== Extracted text ==
Re: Absolutely empty resultset regardless of what I am searching for

Posted by MitchK <mi...@web.de>.
I was using TermsComponent now to make sure, what is really indexed.

Well, one title-field has got only a few terms indexed (as I have mentioned
earlier: it is only saving up to 55 rows of the RDBMS), while the other
fields (which are based on the same filter, but with another
special-word.txt) indexes every term.
However, regardless which field I choose to search on, it makes no
difference: every line after the 55th is unsearchable. 

Any suggestions would be greate!

If I can't solve the problem, I will try to export the whole data as csv and
try it again, although I don't think that this will help, because the stored
fields store the expected values...
-- 
View this message in context: http://n3.nabble.com/Absolutely-empty-resultset-regardless-of-what-I-am-searching-for-tp683866p684679.html
Sent from the Solr - User mailing list archive at Nabble.com.

Re: Absolutely empty resultset regardless of what I am searching for

Posted by MitchK <mi...@web.de>.
Luke is responsing (now):
My topTerms of synonyms got a frequency of up to 800.000
and my processed title gots a maximum frequency of 7... 
What the hell???

However, I can't search any of the top synonyms.
I am able to search within the first 55 documents of my index. 

What might be wrong, when analysis.jsp shows the right results, but the
real-index does not?
-- 
View this message in context: http://n3.nabble.com/Absolutely-empty-resultset-regardless-of-what-I-am-searching-for-tp683866p684418.html
Sent from the Solr - User mailing list archive at Nabble.com.

Re: Absolutely empty resultset regardless of what I am searching for

Posted by MitchK <mi...@web.de>.
I was using this page:
 solr/admin/dataimport.jsp?handler=/dataimport
To import my data from my database.
I have made a few restarts of my Solr-server and I have re-imported the data
a lot of times.
Furthermore, I have tried to delete everything with the help of the post.jar
from the tutorial.
I have recognized that it deletes only a few thousands of documents, instead
of emptying the whole index.
This was the last thing I've done. Now I am reindexing again.
===
▶ [Exercises to complete]
1. In the Solr mailing list thread, reproduce the passage starting with "What might be" and going on through "lot of times.", substituting "data source" for "database".
2. According to the Solr mailing list thread, which page was used to import the data from the database?
== Supplied information ==
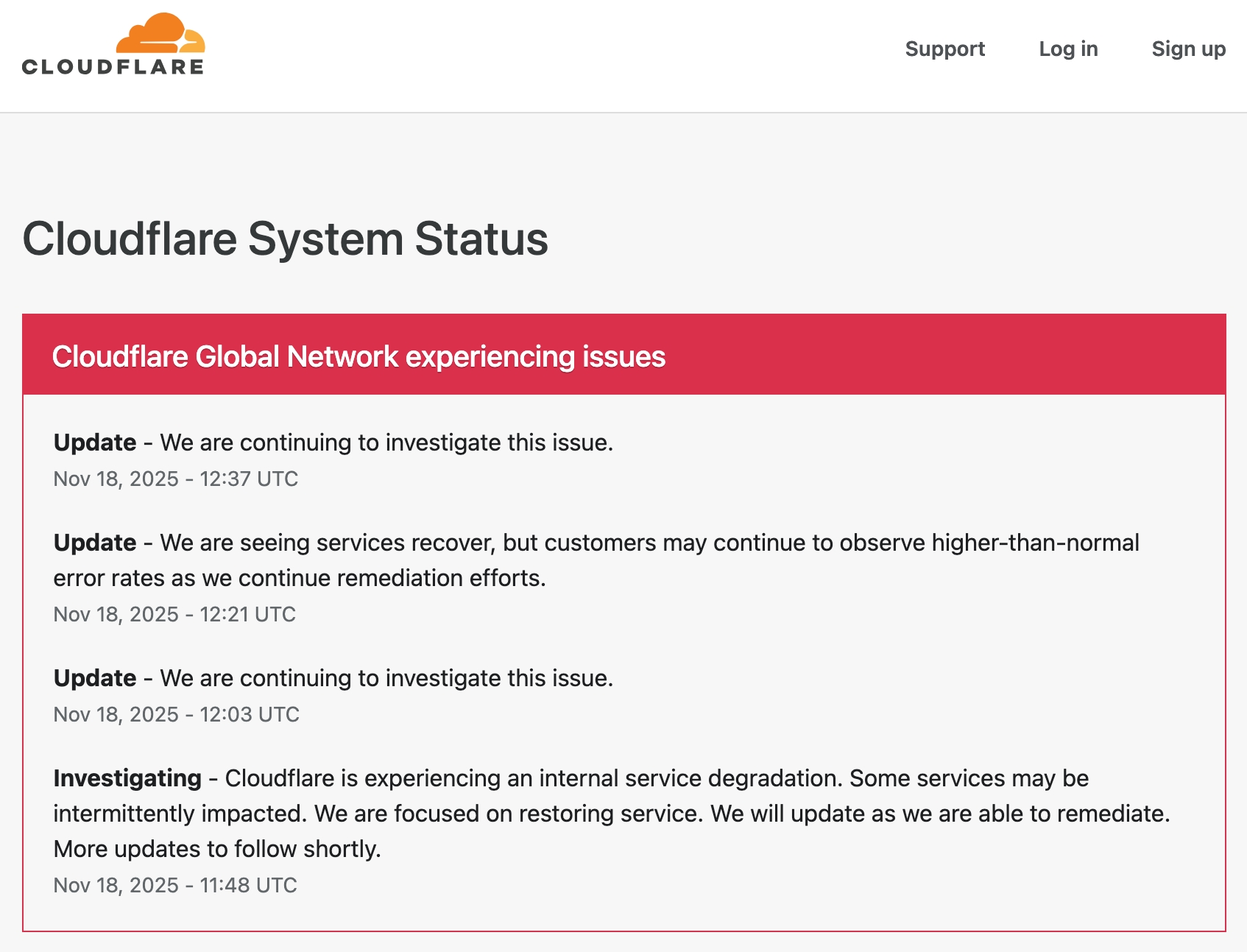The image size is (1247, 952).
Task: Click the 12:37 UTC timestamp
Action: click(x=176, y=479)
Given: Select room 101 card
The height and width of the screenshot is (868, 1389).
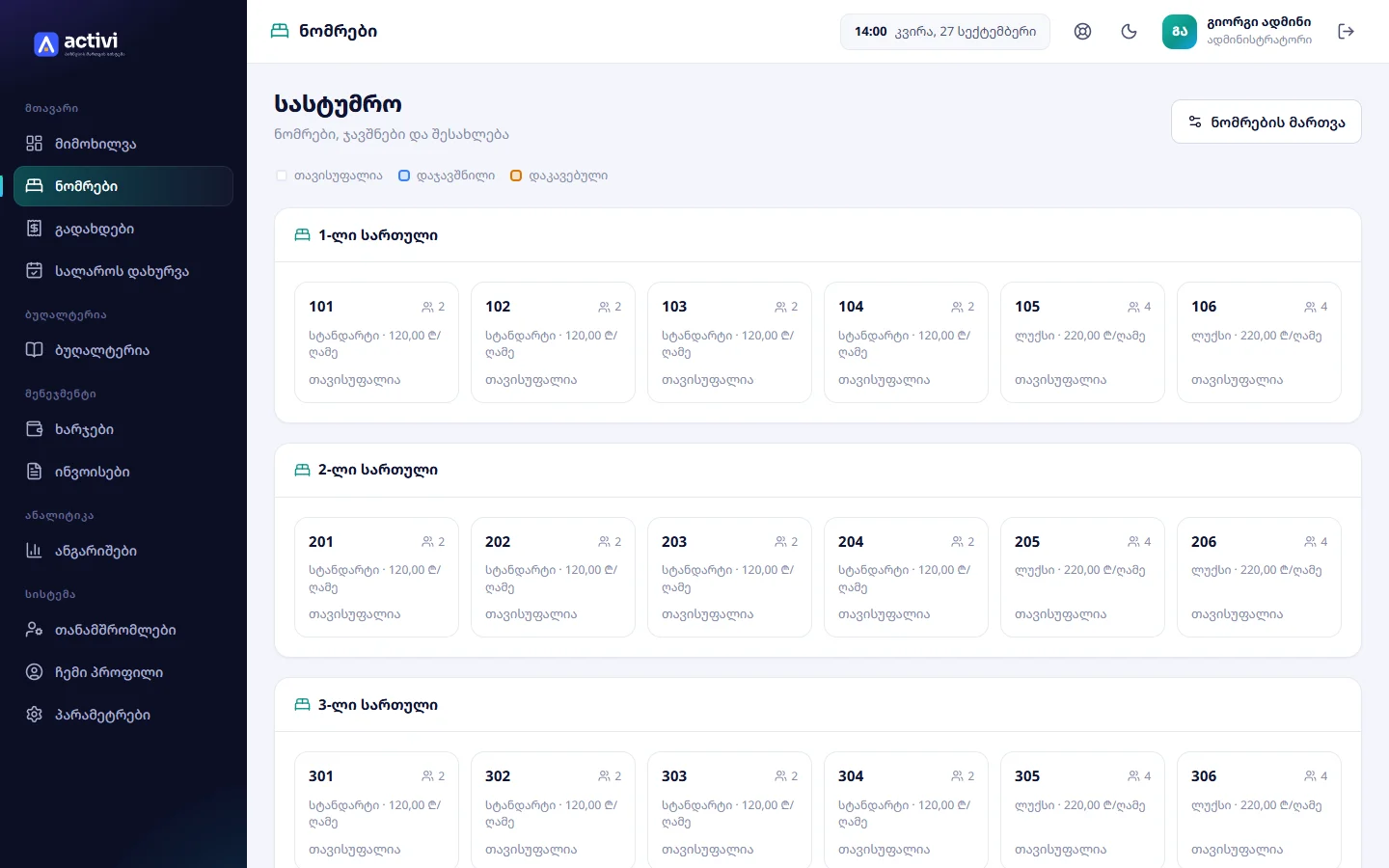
===
▶ [Written answers]
1.
What might be wrong, when analysis.jsp shows the right results, but the
real-index does not?
-- 
View this message in context: http://n3.nabble.com/Absolutely-empty-resultset-regardless-of-what-I-am-searching-for-tp683866p684418.html
Sent from the Solr - User mailing list archive at Nabble.com.

Re: Absolutely empty resultset regardless of what I am searching for

Posted by MitchK <mi...@web.de>.
I was using this page:
 solr/admin/dataimport.jsp?handler=/dataimport
To import my data from my data source.
I have made a few restarts of my Solr-server and I have re-imported the data
a lot of times.

2. solr/admin/dataimport.jsp?handler=/dataimport